It’s so easy to acquire stuff. You buy it, make it, salvage it, receive it as gifts. And once you have it, it’s easier to just keep it around than figure out how to get it out of your life. I know this. I am a stuff-acquiring pro. I’d like to become more proficient at letting go.
There are lots of excuses we use to avoid clearing clutter. Do any of these sound familiar?
Excuse #1: I’ll get around to it eventually.
I collect potential hobbies. I buy how-to books and supplies to learn something new…and then keep right on doing what I’ve always done. Those shiny new toys just take up space and collect dust.
The result? Detritus that constantly reminds me of all the things I intended, at one point or another, to do.
My fleeting flirtation with wine. A brief interest in reviving my high school German. The objects I acquired to pursue these potential hobbies are just nagging reminders that make me feel guilty.
Also in this category: things I’ve been meaning to fix, research, learn to use. I have cookbooks I’ve never cooked from. A beloved pair of boots with a broken zipper that will cost more to fix than replace.
If “eventually” hasn’t happened yet, it probably isn’t going to. Do you still want to take up that hobby, learn that skill, or fix that object? If not — let it go. Make room in your life for fresh, current things that will bring you satisfaction, not guilt.
Excuse #2: I paid good money for this.
This excuse is closely linked to #1 above. If I bought something, paid for it with my hard-earned cash, it’s very difficult for me to let it go. I still have my first iPod, a shelf of books I no longer want to read, cosmetics I never use. I still have those German books and that pair of broken boots.
But does the value I perceive in these useless items offset the drag on my life they create? Probably not.
Put the cost of the useless items you’re keeping into perspective. I’ll talk more about that next time. (Hint: you’re still paying for them.)

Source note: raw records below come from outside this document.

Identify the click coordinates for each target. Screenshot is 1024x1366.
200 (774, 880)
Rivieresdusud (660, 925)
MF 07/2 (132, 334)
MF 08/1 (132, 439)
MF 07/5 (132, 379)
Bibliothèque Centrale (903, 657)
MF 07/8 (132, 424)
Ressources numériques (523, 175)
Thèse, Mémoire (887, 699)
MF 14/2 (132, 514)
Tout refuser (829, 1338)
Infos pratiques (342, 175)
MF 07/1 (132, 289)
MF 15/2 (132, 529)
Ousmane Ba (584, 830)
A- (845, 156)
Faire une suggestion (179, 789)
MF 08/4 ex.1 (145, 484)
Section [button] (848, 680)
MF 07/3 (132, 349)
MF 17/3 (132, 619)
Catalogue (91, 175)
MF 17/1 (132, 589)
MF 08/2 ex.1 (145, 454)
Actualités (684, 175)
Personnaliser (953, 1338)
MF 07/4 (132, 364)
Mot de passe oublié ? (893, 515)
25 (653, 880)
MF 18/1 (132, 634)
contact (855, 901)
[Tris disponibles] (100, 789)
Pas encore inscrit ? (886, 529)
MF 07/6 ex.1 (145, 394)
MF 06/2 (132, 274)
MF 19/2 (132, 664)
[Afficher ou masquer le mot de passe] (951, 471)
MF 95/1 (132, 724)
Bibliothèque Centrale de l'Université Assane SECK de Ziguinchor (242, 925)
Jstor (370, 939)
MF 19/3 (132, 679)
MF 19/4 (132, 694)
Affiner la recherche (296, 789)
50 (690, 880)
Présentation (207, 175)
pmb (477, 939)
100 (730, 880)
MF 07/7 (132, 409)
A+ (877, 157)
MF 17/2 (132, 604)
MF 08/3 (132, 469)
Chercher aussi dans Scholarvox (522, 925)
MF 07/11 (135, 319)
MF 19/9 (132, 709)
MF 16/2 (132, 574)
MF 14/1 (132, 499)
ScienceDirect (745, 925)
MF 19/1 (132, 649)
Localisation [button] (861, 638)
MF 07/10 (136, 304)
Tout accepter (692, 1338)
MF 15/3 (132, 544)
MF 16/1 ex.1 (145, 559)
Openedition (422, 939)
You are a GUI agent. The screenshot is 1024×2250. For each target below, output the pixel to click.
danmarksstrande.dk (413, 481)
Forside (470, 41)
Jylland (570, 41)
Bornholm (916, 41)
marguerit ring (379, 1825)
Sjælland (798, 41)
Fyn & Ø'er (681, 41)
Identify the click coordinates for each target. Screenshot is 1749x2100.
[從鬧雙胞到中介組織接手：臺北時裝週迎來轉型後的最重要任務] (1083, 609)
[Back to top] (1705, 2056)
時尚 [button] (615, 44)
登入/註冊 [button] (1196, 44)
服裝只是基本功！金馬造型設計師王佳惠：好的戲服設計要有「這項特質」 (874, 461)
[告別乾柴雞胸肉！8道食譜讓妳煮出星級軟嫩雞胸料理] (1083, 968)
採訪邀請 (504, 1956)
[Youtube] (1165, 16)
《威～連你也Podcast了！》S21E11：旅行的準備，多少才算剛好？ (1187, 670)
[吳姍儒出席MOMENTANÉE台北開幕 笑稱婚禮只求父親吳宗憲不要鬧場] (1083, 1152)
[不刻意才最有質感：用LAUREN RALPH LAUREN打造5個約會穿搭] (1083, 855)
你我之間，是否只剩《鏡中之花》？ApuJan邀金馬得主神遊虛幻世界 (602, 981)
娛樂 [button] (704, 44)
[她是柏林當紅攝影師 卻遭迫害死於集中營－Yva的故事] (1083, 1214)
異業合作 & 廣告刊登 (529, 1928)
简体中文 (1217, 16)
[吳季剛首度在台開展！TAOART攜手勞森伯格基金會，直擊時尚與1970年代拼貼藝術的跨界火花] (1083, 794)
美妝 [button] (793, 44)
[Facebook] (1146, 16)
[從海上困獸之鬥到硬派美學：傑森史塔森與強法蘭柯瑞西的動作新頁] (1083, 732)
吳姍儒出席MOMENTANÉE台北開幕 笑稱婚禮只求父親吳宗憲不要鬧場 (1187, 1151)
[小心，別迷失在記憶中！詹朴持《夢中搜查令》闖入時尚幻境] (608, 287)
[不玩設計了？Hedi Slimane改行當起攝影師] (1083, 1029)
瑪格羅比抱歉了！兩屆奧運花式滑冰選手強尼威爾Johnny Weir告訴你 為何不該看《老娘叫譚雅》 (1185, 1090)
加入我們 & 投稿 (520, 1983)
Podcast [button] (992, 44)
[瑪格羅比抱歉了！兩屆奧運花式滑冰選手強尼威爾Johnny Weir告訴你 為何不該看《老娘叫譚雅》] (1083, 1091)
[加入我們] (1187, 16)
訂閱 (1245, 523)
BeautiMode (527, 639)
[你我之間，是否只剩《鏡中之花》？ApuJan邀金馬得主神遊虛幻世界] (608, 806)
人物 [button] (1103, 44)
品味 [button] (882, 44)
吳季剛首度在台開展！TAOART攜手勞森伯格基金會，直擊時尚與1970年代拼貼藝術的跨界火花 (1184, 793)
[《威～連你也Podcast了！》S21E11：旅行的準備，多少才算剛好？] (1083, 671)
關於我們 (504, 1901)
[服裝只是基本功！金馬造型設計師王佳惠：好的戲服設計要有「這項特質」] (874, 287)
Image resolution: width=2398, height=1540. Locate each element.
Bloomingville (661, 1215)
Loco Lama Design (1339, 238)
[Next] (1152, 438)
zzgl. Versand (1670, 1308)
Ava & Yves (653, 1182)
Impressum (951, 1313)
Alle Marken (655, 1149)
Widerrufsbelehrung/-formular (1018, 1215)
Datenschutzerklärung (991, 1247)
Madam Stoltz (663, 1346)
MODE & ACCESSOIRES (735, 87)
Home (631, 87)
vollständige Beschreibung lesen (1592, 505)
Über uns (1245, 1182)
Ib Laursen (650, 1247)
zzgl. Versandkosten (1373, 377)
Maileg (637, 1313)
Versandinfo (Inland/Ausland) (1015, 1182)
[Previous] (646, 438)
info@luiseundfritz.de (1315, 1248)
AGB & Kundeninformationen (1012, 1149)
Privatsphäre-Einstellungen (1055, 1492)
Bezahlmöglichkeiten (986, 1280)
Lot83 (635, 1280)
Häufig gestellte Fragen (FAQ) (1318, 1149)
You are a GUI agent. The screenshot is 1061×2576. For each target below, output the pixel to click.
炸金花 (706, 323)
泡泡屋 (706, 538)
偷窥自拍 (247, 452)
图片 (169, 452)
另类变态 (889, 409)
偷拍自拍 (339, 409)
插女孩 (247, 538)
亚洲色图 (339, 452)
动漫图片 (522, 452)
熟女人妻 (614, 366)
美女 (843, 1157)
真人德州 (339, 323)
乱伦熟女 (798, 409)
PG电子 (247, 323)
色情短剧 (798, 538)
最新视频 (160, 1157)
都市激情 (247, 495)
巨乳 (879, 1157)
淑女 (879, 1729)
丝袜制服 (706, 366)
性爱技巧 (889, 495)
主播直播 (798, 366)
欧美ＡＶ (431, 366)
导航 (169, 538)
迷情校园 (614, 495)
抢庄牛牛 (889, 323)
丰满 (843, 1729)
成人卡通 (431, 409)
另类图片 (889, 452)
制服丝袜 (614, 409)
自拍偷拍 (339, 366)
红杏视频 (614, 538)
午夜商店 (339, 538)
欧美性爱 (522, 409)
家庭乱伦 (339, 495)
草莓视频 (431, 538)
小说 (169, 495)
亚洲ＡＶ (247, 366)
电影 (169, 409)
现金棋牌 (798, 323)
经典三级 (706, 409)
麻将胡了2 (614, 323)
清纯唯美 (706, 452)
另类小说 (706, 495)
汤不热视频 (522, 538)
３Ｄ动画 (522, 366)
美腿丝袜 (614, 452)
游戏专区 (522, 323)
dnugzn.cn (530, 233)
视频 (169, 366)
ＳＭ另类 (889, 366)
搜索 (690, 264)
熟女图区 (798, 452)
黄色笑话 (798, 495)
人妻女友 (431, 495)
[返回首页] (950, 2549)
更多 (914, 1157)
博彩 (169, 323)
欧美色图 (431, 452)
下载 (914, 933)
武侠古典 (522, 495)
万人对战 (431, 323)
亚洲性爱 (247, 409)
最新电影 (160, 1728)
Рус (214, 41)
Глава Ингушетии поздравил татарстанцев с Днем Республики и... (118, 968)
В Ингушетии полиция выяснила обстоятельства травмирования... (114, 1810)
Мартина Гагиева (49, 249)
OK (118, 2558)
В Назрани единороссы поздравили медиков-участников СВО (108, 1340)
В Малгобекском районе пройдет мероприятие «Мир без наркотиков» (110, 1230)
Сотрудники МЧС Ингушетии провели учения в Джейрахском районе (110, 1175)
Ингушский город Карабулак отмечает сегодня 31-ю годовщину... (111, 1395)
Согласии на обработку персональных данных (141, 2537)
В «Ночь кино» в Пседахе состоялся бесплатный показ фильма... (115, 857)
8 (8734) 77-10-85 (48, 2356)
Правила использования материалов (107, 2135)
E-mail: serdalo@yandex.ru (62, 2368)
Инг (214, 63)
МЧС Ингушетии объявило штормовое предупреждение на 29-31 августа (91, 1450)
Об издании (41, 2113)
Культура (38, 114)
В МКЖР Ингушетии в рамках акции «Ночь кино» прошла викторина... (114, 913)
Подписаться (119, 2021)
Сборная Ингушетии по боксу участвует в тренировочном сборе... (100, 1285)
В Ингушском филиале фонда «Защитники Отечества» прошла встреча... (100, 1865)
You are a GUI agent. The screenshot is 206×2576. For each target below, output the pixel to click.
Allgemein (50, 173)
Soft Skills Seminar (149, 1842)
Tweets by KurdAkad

Excuse #3: I might need it someday.
This excuse comes up most strongly for me with clothing. I hate shopping because I struggle to find things that fit the way I want. So, I have an entire “business casual” wardrobe for a kind of job I haven’t worked in years in a size that doesn’t fit me anyway. Just in case, you know, I someday have one of those jobs again…and gain back the weight I lost.
Honestly? At this point, if that highly unlikely alignment of circumstances does occur, there’s no way the things I’ve been hoarding will still reflect my personal style!
You know what? There will always be stores. If you haven’t needed the item for a while and can’t see a concrete, definite need for it on the visible horizon, release it. You can always get another should the need arise. (Most likely it won’t.)
So, what’s a girl to do?
Clearly, some of this clingy stuff has got to go. High-volume purges are hard for me, because I get unreasonably attached to objects and letting go of lots of stuff at one time is very noticeable. Instead, I’m focusing on finding one thing a day. By going small, I will force myself to evaluate my environment on a daily basis, making me more conscious about the things I allow into my life as well as what I permit to stay.
And so I proudly unveil my first official Remade By Hand undertaking: Project 365 x 2. It was my husband’s idea. He wanted to get rid of one thing every day for a whole year, for a grand total of 365 things. We decided to undertake the project together to raise the total number to 730. We set some ground rules and will be posting our progress on Tumblr and Facebook. Follow along — or perhaps you’d like to join us?
Over the next few days, I’ll be revisiting this idea of clearing out stuff as I contemplate this new project. I’ll talk about the real cost of non-useful stuff, look at how to stop the influx of unnecessary things, and share the simple test I use to decide what to let go.
In the meantime:
What are your biggest impediments to letting go of stuff? Or, if you don’t struggle with it, what’s your secret?